What should I be cautious about when testing?
These images are not production-ready. Key warnings include: the root account has no password and SSH is enabled, so any network access means the system is vulnerable. The boot components are signed with test keys, so Secure Boot will not trust them unless you manually enroll the test keys. Using these on a machine with sensitive data is strongly discouraged. Additionally, the boot chain relies on UEFI only; legacy BIOS systems are unsupported. Expect bugs—some known issues are listed in the GitHub repository. Testing should be done on dedicated hardware or virtual machines with backups. The team welcomes feedback but advises against using sealed images for daily work until they mature and receive official Fedora signing. If you encounter problems, report them with details about your hardware and boot logs.
Where can I learn more about the technical details?
Several presentations and documentation explain how sealed images work. Key resources include:
- “Signed, Sealed, and Delivered” with UKIs and composefs – a talk by Allison and Timothée at FOSDEM 2025.
- UKIs and composefs support for Bootable Containers – presented by Timothée at Devconf.cz 2025.
- UKI, composefs and remote attestation for Bootable Containers – from Pragyan, Vitaly, and Timothée at ASG 2025.
- composefs backend documentation in the bootc project.

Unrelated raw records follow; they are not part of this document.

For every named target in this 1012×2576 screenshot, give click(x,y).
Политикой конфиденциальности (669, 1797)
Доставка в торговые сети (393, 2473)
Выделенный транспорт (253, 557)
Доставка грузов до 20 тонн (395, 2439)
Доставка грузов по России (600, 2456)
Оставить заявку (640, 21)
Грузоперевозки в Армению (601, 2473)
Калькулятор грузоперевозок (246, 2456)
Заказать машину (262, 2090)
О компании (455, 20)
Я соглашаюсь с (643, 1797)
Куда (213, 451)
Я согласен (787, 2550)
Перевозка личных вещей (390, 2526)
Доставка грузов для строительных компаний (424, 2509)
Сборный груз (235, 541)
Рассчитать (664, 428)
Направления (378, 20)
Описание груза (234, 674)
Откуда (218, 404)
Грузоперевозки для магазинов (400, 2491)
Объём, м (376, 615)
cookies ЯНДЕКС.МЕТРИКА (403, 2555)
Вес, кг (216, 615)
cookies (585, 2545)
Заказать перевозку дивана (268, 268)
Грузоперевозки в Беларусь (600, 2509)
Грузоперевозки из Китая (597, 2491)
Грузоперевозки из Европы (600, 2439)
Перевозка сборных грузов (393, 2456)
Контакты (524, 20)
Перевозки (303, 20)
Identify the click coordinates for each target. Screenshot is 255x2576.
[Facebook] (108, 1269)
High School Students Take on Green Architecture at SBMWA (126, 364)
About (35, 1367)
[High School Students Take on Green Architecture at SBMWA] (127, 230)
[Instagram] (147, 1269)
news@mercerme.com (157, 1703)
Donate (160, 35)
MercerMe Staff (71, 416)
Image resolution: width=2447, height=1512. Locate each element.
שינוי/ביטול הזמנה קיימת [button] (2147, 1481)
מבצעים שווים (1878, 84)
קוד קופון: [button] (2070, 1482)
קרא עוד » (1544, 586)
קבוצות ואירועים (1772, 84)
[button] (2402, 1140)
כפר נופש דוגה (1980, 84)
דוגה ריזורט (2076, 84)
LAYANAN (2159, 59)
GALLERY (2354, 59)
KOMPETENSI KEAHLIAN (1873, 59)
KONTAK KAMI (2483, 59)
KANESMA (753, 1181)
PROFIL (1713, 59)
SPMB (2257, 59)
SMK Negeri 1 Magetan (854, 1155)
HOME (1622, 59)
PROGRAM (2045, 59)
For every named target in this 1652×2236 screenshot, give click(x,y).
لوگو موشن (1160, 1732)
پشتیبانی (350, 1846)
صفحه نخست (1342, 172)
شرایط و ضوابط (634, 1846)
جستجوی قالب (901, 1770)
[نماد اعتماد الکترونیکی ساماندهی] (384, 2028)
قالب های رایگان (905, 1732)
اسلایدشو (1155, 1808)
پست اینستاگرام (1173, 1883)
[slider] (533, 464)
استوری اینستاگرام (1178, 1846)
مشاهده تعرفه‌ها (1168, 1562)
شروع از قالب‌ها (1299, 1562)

These materials cover the integration of bootable containers, UKI, composefs, and Secure Boot, along with future plans like remote attestation. They are suitable for developers and system architects wanting to understand the underlying mechanisms.
Who contributed to making these images possible?
The sealed bootable container images are the result of collaborative work from multiple open-source projects. Contributors include (but are not limited to) teams from bootc & bcvk, composefs & composefs-rs, chunkah, podman & buildah, and systemd. Many individuals have dedicated time to integrate UKI signing, composefs verity, and bootc management. The Fedora Atomic Desktops team, especially Timothée Ravier, Allison Karlitskaya, and others, have spearheaded the testing initiative. This community-driven effort ensures that the technology is robust and aligned with upstream standards. For a full list of contributors, check the repositories and presentation acknowledgments.